TASK TO COMPLETE
Every line below from the one containing "Given: Insert a link with the chain icon" to the final line must be reproduced exactly, and no other line may appear in the answer.

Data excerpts
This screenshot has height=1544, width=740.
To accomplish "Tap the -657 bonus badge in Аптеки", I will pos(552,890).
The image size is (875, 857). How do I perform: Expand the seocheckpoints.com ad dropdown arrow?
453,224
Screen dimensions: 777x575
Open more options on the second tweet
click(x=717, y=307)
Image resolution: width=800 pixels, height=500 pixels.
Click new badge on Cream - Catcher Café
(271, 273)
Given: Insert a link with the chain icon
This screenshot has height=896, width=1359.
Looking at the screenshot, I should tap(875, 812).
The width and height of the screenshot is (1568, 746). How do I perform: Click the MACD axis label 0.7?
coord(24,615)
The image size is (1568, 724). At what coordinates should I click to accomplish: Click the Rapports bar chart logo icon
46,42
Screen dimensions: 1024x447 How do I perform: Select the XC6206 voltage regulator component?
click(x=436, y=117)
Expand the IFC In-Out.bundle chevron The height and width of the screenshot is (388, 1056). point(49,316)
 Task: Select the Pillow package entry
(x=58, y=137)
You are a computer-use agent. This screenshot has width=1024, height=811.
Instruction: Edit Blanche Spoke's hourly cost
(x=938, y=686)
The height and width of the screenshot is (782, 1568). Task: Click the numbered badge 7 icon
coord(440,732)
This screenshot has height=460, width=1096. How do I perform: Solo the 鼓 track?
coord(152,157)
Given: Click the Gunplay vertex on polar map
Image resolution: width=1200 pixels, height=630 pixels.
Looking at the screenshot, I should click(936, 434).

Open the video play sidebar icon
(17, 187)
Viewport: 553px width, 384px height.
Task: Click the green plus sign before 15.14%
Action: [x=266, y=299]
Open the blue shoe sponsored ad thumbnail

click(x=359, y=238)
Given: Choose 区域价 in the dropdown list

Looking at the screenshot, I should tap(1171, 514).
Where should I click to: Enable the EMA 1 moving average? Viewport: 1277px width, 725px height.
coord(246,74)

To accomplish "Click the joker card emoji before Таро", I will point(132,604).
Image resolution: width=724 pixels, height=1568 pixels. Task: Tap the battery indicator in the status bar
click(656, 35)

SOLUTION
Given: Insert a link with the chain icon
This screenshot has height=896, width=1359.
Looking at the screenshot, I should tap(875, 812).
The width and height of the screenshot is (1568, 746). How do I perform: Click the MACD axis label 0.7?
coord(24,615)
The image size is (1568, 724). At what coordinates should I click to accomplish: Click the Rapports bar chart logo icon
46,42
Screen dimensions: 1024x447 How do I perform: Select the XC6206 voltage regulator component?
click(x=436, y=117)
Expand the IFC In-Out.bundle chevron The height and width of the screenshot is (388, 1056). point(49,316)
 Task: Select the Pillow package entry
(x=58, y=137)
You are a computer-use agent. This screenshot has width=1024, height=811.
Instruction: Edit Blanche Spoke's hourly cost
(x=938, y=686)
The height and width of the screenshot is (782, 1568). Task: Click the numbered badge 7 icon
coord(440,732)
This screenshot has height=460, width=1096. How do I perform: Solo the 鼓 track?
coord(152,157)
Given: Click the Gunplay vertex on polar map
Image resolution: width=1200 pixels, height=630 pixels.
Looking at the screenshot, I should click(936, 434).

Open the video play sidebar icon
(17, 187)
Viewport: 553px width, 384px height.
Task: Click the green plus sign before 15.14%
Action: [x=266, y=299]
Open the blue shoe sponsored ad thumbnail

click(x=359, y=238)
Given: Choose 区域价 in the dropdown list

Looking at the screenshot, I should tap(1171, 514).
Where should I click to: Enable the EMA 1 moving average? Viewport: 1277px width, 725px height.
coord(246,74)

To accomplish "Click the joker card emoji before Таро", I will point(132,604).
Image resolution: width=724 pixels, height=1568 pixels. Task: Tap the battery indicator in the status bar
click(656, 35)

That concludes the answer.